The Geneva-2 conference will proceed despite leading Syrian opposition groups’ continuing reluctance to participate, Deputy Prime Minister Qadri Jamil said at a press conference in Moscow.
The conference is meant to bring the Syrian government and the opposition to the negotiating table in hope of ending the 2 1/2-year-long civil strife in the Middle Eastern country, which has cost at least 100,000 lives to date, according to UN figures.
A Russian Foreign Ministry spokesman said he could neither confirm nor dismiss Jamil’s statement. He added that the dates for Geneva-2 will be chosen and announced by UN Secretary General Ban Ki-moon.

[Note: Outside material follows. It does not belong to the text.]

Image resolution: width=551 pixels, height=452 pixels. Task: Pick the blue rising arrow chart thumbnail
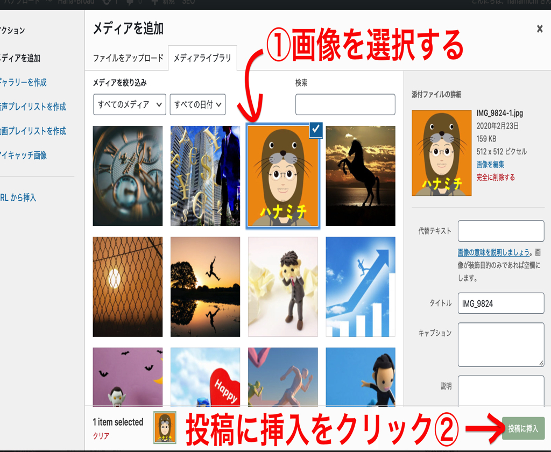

As of Thursday afternoon, Moscow time, the UN Secretary General had not responded publicly to the Syrian official’s comments.
Russia's Foreign Minister Sergei Lavrov said last week that the long-delayed Geneva-2 conference was tentatively scheduled for mid-November, but gave no exact date.
The prospects for the conference have seemingly dimmed in recent weeks, with representatives of Syria’s increasingly fractured opposition voicing reluctance to attend.
The list included representatives of the main insurgent groups on the ground such as the Islamist al-Nusra Front and the moderate Free Syrian Army, as well as the Syrian National Council, the core of the opposition’s main political body, the internationally recognized Syrian National Coalition.
However, Jamil said the conference will proceed regardless of a possible boycott by the rebels.
He did not specify the reasons for his optimism, but a UN diplomat earlier told RIA Novosti on condition of anonymity that the United Nations was working to convince the Syrian National Council to attend Geneva-2.
Jamil also denied rumors at the press conference that Syrian chemical weapons are being shipped out of the country for disposal. "Everything is being destroyed on site,” he said.
Syria's chemical weapon stocks, believed to include VX, Sarin and Soman nerve agents, are to be destroyed by mid-2014 by a UN-led international mission. Damascus agreed to give up its chemical weapons in order to prevent airstrikes by the United States, which accused the Syrian government of using them to kill civilians earlier this year and vowed to retaliate.
The story was rewritten to add Russian Foreign Ministry's comment, background, Jamil's statement on chemical weapons.